Try it> Copy, word for word, the lines of the entries below between the one with "Instruction: Set chart range to 6M" and the one with "Given: Click the Note column header", inclusive, and leave out everything else.

Stored data>

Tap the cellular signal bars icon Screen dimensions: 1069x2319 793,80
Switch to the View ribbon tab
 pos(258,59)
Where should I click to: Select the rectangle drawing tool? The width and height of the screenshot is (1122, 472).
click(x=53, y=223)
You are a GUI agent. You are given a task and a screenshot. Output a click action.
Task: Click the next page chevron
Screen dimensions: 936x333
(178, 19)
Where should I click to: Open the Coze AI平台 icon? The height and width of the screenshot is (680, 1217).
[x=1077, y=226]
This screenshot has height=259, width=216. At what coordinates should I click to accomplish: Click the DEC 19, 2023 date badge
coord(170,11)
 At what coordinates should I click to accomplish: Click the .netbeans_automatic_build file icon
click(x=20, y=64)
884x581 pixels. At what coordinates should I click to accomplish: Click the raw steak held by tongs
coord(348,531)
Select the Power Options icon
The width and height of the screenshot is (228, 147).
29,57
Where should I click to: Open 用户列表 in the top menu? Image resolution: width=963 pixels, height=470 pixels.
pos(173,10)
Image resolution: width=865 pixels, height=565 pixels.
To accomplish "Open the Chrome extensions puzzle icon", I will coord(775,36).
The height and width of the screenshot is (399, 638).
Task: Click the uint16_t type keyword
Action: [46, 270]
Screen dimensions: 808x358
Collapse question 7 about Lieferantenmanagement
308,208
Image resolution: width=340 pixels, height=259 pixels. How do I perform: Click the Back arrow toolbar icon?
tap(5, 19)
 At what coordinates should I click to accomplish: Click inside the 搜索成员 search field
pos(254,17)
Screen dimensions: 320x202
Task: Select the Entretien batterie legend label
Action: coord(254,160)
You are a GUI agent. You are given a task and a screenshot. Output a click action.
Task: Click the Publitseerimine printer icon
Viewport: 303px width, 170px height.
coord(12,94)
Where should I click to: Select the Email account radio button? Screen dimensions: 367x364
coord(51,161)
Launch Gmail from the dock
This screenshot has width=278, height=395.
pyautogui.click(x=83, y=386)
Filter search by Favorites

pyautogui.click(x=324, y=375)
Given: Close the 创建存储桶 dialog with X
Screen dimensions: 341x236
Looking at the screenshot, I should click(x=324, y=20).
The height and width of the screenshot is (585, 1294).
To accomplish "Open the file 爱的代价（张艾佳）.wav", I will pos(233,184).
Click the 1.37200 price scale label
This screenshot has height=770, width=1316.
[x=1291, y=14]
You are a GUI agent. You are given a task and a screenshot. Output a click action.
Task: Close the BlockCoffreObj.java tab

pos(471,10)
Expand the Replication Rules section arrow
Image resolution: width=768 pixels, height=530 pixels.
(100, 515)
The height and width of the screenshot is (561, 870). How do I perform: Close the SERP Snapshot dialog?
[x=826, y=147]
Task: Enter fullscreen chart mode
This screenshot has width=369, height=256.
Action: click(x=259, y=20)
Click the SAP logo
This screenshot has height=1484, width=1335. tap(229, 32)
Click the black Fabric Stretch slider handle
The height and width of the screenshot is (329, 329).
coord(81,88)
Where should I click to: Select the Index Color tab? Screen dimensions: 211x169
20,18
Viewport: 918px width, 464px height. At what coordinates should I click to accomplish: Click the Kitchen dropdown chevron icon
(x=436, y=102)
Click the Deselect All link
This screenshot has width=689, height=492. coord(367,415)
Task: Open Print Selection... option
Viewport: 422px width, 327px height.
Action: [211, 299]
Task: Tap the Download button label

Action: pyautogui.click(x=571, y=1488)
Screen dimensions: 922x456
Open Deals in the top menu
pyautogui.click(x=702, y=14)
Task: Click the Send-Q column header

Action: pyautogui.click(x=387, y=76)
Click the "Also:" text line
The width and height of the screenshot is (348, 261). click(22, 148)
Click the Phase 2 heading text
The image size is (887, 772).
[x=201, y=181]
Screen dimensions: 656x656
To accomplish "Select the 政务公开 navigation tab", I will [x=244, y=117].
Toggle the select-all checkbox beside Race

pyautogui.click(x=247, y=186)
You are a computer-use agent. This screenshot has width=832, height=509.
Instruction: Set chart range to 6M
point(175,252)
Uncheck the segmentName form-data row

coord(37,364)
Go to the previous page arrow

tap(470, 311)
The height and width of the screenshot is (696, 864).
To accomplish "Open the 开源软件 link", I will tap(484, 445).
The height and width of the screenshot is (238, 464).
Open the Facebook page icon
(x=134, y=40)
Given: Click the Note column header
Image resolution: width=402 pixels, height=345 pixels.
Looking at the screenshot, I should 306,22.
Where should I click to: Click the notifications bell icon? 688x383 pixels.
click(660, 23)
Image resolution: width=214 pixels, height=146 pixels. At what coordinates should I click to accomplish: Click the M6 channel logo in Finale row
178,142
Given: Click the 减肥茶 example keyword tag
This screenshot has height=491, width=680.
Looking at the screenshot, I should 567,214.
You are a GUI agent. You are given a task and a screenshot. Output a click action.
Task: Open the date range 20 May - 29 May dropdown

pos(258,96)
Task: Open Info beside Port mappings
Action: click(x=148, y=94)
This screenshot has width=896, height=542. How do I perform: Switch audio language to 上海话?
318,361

Exercise output>
Instruction: Set chart range to 6M
point(175,252)
Uncheck the segmentName form-data row

coord(37,364)
Go to the previous page arrow

tap(470, 311)
The height and width of the screenshot is (696, 864).
To accomplish "Open the 开源软件 link", I will tap(484, 445).
The height and width of the screenshot is (238, 464).
Open the Facebook page icon
(x=134, y=40)
Given: Click the Note column header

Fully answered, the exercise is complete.